| 本文 |
────

専門性の高い人材の確保や、より質の高いサービスを提供する事業所を評価する加算
※以下、令和5年10月時点での内容となります。

種類および単位数


  1. 特定事業所加算(Ⅰ):所定単位数20%

  2. 特定事業所加算(ⅠI):所定単位数10%

  3. 特定事業所加算(ⅠII):所定単位数10%

  4. 特定事業所加算(IV):所定単位数5%

  5. 特定事業所加算(V):所定単位数3%
    ※ 同時算定については、(ⅠII)と(V)の併用のみ可能

算定要件


(クリック拡大してご確認ください🙇)

【ここだけ読めばOK】 加算のポイント


◾️各要件の細かい解釈について
①計画的な研修の実施
②会議の定期的開催
③サ責の文書等による指示及びサービス後の報告
④健康診断の実施
⑤勤続年数要件

①計画的な研修の実施


前提として、登録へルパーを含めた全ての訪問介護員(以下、訪問介護員等)又はサ責に対して研修の実施が必要となります。

また、研修自体は外部研修の参加でもOKです。
研修計画の内容については、『個別具体的な研修の目標、内容、研修期間、実施時期等を定めた計画を策定しなければならない。』と示されています。

『目標』とか言われても初めての作成になるとピンと来ないと思うので、自治体の考え方を共有いたしますのでご参考ください。
<参考>研修計画様式(川崎市)

②会議の定期的開催


こちらも研修同様、登録へルパーを含めたサービス提供に当たる全ての訪問介護員等の参加が必要となります。

ただ実施に当たっては、全員が一堂に介して開催する必要はなく、サ責ごとにいくつかのグループに分けて開催してもOKです。
なお、オンラインでの会議でもOKです。

開催の頻度(=「定期的」)に関しては、1月に1回以上開催の必要があります。

③サ責の文書等による指示及びサービス後の報告


算定要件#3の「利用者に関する情報等」については、以下に掲げる項目について、その変化の動向を含め記載する必要があります。

・利用者のADLや意欲
・利用者の主な訴えやサービス提供時の特段の要望
・家族を含む環境
・前回のサービス提供時の状況

また、サ責からの伝達方法については、FAXやメールでもOKです。
なお、サ責は訪問介護員等からのサービス提供後の報告については、文書(電子もOK)で記録を保存する必要がありますのでご注意ください。

④健康診断の実施


健康診断については、非常勤やパート職員を含め全訪問介護員等が少なくとも1年以内ごとに1回、事業所の費用負担で実施する必要があります。

────

| 資料一覧 |

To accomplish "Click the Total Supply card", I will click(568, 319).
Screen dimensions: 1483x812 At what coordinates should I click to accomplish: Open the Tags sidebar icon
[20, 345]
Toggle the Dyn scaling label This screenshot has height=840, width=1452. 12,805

────

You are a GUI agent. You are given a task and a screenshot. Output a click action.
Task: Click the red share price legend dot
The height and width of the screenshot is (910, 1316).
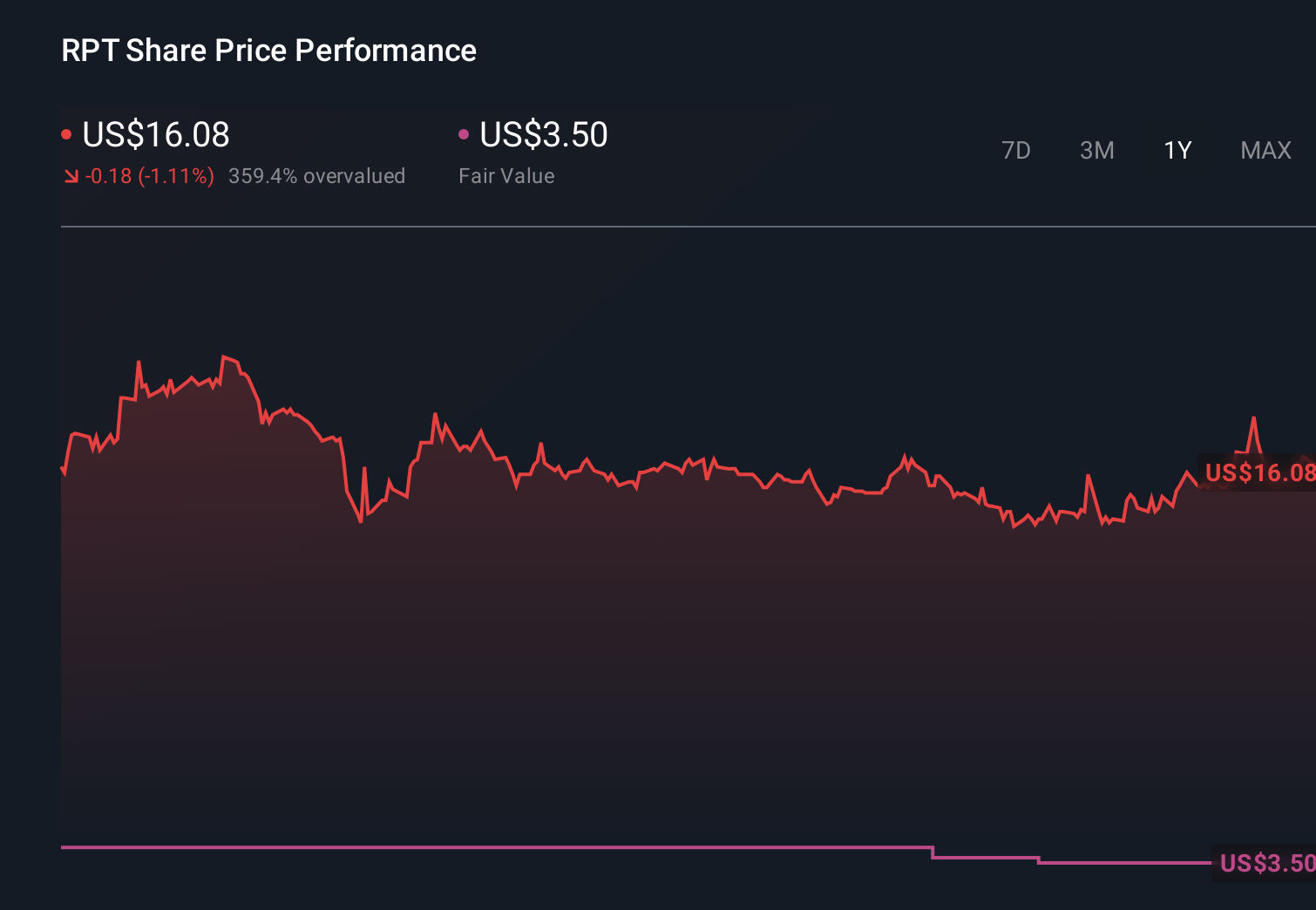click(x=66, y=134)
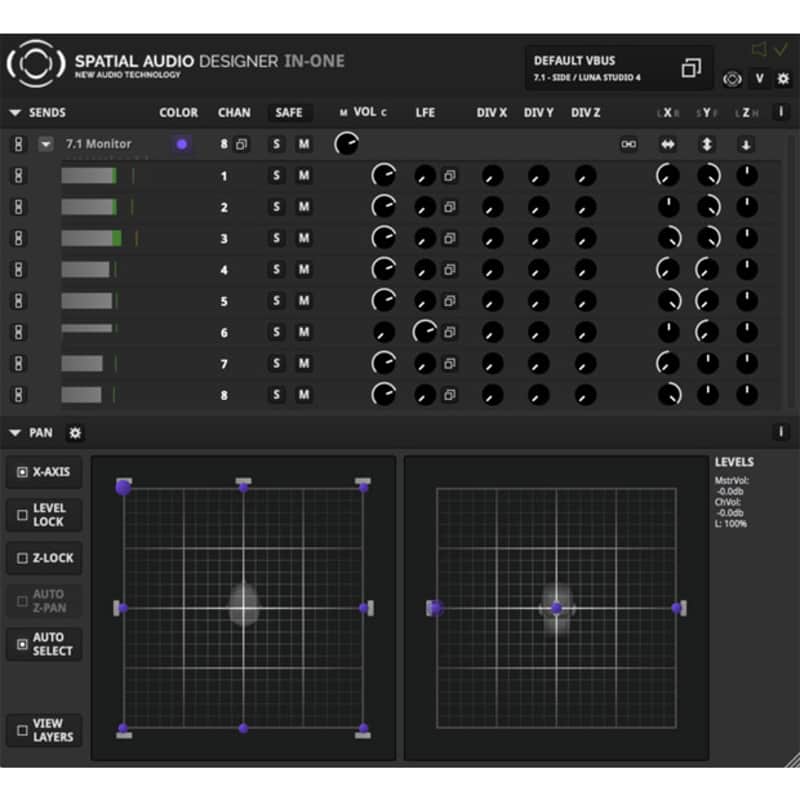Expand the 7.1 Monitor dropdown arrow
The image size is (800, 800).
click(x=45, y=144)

────

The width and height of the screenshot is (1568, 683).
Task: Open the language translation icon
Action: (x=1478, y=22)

────

| 課題 |
本文の内容をもとに、次の問いに答えなさい。
(a) 特定事業所加算(IV)の単位数はいくらか。
(b) 会議の定期的開催では、どのくらいの頻度で開催する必要があるか。
(c) 健康診断は、どれくらいの間隔で、誰の費用負担で実施する必要があるか。
資料は参照しなくても差し支えない。

| 解答 |
(a) 所定単位数の5%です。
(b) 1月に1回以上です。
(c) 少なくとも1年以内ごとに1回、事業所の費用負担で実施する必要があります。